Since your approach has been somewhat similar to this recommendation, an alternative might be hospitalization with use of hyperalimentation for 2 or 3 weeks. If that does not improve the situation, creation of a temporary ileostomy might be necessary. That sounds drastic, but in some patients the sequence of sulfasalazine to prednisone to hospitalization to hyperalimentation to ileostomy does take place, despite the fact that inflammation does not seem severe in the face of the symptoms.
Tenesmus with presumed small-volume diarrhea typically is associated with distal colon inflammation, and at times it can be very difficult to treat. As a side issue, the use of cimetidine or a similar agent for the gastritis is frequently necessary and does not, in my experience, preclude administration of steroids in a situation such as this.

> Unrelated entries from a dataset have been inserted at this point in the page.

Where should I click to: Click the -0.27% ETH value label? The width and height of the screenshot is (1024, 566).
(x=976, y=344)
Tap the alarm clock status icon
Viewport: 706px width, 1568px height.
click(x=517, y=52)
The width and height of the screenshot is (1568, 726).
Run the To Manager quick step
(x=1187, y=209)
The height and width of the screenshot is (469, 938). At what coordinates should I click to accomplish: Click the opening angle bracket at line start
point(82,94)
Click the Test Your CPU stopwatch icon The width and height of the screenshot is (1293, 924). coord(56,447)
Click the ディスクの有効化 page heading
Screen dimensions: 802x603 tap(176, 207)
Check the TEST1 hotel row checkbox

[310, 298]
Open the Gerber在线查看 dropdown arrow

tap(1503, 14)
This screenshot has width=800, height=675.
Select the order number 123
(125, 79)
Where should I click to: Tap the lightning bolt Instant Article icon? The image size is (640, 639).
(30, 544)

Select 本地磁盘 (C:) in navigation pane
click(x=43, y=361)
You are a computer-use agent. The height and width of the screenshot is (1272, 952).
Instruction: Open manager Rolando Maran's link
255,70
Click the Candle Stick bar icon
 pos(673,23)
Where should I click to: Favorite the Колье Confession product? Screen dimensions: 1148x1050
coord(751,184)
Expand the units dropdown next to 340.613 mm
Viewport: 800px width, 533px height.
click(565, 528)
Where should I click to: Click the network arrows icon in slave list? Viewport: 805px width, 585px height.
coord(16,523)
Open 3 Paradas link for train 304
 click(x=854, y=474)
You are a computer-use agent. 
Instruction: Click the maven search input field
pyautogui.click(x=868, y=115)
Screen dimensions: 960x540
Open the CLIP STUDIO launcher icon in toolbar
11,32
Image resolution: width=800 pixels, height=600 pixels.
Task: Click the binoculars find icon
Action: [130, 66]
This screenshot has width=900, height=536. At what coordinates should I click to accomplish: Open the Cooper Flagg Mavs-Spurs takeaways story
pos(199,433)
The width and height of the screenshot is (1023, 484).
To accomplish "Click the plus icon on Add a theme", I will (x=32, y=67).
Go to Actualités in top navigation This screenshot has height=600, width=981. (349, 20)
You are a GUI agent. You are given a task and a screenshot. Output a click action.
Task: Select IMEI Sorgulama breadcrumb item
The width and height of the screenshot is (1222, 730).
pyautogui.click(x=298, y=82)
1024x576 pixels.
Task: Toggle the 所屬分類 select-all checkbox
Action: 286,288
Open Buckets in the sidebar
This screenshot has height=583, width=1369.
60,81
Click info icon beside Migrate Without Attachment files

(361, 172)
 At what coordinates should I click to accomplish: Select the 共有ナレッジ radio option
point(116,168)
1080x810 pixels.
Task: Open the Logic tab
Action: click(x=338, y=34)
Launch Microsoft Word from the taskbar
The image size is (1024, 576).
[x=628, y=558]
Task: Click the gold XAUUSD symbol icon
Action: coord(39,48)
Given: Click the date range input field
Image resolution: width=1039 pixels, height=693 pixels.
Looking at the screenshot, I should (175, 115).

The use of topical steroids and particularly cortisone enemas is frequently beneficial, and it is discouraging that these did not appear to be effective. Although it is perhaps too soon to determine, the use of 5-ASA enemas may be helpful as ad junctive treatment. 5-ASA appears to be the active portion of sulfasala zine and has been used therapeutically on that basis in the recent past. Its role remains to be fully evaluated. I recognize that this is a difficult case, but I can tell you it is not necessarily unusual.